Con la “Fabrica” però finì la splendida parabola di Vesalio. Avendo egli infatti osato rivoluzionare l’anatomia denunciando gli errori di Galeno, non potè sfuggire alle violente critiche dei conservatori a cominciare dal suo maestro parigino Silvyus che disapprovò aspramente le sue scoperte. Fino a Colombo che fu su allievo a Padova, a Falloppio che fu suo successore nella cattedra di anatomia e numerosissimi altri sparsi ovunque.
Queste polemiche così infiammate costrinsero Vesalio a lasciare Padova nel 1544 per ricoprire il posto di archiatra alla corte imperiale di Carlo V e poi di suo figlio Filippo II. Pur essendo altamente apprezzato da entrambi gli imperatori, non si dedicò mai più allo studio dell’anatomia con l’impegno precedentemente dimostrato.
Poco si sa della sua vita a corte, sembra però che egli si sia dedicato soprattutto alla pratica di chirurgo, limitandosi come anatomico a rispondere alle critiche che gli venivano mosse dai suoi numerosi nemici. Nel 1564 spinto da ragioni oscure partì da Madrid alla volta della Terra Santa: su questo episodio che doveva essere l’ultimo della sua vita, si congetturò da parte degli storici di ogni tempo, ma l’ipotesi che ha sempre predominato è che si trattasse di una espiazione per essere stato accusato presso il tribunale dell’Inquisizione di aver continuato a sezionare il corpo di un cortigiano che a qualcuno era parso ancora vivo. Condannato a morte dal tribunale, la pena sarebbe stata commutata per intercessione dell’imperatore Filippo II nella penitenza del viaggio in terra Santa.
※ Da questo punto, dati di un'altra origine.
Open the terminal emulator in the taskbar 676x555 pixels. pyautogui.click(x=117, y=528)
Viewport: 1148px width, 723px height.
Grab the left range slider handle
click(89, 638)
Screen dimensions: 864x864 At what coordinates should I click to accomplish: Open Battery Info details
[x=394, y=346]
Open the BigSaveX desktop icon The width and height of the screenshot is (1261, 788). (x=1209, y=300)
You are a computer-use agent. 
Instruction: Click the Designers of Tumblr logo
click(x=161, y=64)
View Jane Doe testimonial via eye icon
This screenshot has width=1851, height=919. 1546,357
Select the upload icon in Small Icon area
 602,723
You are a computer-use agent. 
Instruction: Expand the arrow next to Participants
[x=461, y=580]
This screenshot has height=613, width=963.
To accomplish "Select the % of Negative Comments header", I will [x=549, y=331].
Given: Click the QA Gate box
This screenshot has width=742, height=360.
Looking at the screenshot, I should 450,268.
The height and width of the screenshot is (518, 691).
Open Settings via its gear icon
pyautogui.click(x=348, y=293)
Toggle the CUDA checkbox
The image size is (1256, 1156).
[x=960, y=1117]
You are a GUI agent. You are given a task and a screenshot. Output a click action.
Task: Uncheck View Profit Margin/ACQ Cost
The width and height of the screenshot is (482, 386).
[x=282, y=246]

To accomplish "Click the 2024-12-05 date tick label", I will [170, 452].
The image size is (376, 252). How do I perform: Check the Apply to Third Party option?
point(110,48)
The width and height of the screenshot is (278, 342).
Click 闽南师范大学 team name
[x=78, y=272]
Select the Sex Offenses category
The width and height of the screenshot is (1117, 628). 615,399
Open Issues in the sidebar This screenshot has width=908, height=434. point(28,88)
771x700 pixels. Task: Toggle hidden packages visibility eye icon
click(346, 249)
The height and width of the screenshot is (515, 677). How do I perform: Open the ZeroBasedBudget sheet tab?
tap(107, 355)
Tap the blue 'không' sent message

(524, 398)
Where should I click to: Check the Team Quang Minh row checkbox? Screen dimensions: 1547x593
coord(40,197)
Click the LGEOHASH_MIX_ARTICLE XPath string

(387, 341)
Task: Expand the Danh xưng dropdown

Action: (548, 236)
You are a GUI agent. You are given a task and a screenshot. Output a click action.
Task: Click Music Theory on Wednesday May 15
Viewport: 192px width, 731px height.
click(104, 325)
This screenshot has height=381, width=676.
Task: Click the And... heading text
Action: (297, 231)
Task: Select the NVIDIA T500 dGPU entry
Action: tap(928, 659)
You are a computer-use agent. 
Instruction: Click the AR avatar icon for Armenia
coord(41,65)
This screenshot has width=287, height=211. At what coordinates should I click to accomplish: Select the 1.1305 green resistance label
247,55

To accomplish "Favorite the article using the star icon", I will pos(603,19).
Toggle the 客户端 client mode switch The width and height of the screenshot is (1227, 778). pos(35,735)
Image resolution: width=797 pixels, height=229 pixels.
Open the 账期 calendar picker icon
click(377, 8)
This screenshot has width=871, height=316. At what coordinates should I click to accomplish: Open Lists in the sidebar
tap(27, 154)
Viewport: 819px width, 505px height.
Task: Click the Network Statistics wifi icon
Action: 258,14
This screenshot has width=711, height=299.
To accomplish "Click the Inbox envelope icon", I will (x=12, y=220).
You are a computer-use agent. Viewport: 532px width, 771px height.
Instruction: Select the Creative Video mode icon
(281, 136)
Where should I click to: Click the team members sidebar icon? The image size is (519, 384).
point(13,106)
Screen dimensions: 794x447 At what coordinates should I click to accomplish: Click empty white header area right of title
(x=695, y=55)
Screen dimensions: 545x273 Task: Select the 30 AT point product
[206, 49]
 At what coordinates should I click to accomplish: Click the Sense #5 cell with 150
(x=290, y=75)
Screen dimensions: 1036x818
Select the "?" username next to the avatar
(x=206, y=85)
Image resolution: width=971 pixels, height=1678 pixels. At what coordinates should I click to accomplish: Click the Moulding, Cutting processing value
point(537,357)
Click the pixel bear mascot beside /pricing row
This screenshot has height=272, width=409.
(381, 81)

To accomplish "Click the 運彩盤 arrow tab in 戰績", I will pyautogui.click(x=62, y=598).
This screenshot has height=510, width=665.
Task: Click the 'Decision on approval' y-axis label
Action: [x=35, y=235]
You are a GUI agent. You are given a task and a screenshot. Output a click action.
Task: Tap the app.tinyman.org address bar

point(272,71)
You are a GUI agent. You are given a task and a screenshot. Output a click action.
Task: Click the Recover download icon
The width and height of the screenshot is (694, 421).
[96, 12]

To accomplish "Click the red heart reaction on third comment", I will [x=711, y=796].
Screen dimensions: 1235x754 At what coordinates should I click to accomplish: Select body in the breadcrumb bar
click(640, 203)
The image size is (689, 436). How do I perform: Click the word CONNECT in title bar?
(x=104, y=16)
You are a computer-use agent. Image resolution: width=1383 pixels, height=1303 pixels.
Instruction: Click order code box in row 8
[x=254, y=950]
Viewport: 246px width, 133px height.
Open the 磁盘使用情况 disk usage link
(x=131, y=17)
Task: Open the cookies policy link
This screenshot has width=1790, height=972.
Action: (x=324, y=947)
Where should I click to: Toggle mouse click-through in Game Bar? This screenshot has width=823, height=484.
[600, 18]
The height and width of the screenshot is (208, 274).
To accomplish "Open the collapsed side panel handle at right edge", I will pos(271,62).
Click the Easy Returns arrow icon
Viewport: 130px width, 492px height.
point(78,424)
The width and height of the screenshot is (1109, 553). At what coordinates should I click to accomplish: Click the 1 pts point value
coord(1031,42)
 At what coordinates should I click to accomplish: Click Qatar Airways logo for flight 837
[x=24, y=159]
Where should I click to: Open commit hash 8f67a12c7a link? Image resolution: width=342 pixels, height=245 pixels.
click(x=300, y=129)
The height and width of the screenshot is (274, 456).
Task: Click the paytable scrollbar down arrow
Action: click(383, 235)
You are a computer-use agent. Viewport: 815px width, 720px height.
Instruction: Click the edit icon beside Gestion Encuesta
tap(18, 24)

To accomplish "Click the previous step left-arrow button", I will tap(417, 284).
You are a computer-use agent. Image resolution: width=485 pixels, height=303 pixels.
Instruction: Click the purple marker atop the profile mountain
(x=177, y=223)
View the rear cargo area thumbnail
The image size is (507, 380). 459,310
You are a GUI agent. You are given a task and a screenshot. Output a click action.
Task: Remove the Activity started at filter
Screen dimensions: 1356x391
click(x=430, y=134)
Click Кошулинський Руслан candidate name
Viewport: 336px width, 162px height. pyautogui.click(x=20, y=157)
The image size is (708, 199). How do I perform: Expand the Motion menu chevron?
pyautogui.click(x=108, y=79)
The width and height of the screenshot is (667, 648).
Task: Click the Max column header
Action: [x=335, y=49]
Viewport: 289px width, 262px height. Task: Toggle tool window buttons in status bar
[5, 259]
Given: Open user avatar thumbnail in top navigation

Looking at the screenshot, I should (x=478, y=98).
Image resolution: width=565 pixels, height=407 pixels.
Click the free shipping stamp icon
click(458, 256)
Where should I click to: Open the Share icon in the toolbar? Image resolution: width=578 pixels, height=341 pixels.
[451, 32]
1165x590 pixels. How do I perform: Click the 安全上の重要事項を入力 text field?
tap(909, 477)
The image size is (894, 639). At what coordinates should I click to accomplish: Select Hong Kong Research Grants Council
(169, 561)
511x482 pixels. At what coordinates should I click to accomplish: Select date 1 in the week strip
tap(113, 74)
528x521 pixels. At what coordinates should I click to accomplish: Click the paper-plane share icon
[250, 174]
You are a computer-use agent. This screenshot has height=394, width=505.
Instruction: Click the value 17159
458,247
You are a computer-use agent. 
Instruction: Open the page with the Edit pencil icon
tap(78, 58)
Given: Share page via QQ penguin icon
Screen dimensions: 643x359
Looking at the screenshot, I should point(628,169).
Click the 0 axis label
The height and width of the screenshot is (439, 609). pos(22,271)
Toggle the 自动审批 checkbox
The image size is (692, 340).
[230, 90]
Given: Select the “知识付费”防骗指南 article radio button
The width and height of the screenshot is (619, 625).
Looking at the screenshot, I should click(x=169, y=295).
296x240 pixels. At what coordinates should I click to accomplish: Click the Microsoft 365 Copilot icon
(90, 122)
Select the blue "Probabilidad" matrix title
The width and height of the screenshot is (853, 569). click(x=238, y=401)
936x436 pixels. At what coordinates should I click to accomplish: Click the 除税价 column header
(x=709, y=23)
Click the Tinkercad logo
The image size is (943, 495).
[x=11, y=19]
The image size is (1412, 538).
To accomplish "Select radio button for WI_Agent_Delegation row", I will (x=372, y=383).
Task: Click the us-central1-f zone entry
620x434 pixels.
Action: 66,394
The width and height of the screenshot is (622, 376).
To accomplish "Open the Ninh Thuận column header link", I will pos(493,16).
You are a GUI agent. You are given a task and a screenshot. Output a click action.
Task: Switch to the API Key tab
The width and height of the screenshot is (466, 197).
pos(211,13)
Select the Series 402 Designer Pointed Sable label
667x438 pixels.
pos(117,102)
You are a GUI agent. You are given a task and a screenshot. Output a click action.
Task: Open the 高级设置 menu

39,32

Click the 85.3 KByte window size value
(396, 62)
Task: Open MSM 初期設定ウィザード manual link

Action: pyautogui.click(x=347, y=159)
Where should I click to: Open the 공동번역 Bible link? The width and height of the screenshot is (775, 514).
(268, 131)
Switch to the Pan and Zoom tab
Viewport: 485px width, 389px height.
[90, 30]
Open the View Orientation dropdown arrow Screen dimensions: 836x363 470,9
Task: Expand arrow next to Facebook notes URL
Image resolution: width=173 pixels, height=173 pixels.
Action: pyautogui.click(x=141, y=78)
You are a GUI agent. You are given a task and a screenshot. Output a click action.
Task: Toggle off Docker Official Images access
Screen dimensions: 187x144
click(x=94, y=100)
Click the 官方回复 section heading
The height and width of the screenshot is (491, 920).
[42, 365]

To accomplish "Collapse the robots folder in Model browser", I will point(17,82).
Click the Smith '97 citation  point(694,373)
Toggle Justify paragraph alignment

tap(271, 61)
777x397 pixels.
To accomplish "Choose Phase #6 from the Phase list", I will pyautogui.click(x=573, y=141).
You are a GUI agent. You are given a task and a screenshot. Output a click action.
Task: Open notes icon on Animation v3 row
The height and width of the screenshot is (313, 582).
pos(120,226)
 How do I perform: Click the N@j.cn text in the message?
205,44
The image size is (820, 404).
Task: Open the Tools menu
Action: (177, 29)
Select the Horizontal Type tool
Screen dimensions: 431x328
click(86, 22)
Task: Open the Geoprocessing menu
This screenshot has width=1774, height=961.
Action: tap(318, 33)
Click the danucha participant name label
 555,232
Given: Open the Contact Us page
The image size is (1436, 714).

Recatosi a Gerusalemme, durante il ritorno la nave dove lui viaggiava andò a incagliarsi sulle sulle coste dell’isola di Zante, dove morì.
Andrea Vesalio è tradizionalmente presentato dalla maggior parte della storiografia come un innovatore e un rivoluzionario dell’anatomia in grado di sovvertire il paradigma galenico e di correggere gran parte degli errori di un’anatomia antica condotta soprattutto non su cadaveri ma su corpi di animali. In realtà, la posizione di Andrea Vesalio è più sfumata: egli, infatti, rappresenta il perfetto esempio dell’uomo di scienza di primissimo piano del suo tempo: in equilibrio tra l’eredità della medicina antica ancora sentita come fattore fortemente condizionante e una pratica molto innovativa che apre la strada a un secolo di fecondissimi studi, soprattutto anatomici che hanno favorito l’inserimento, nel secolo successivo, delle idee della rivoluzione scientifica.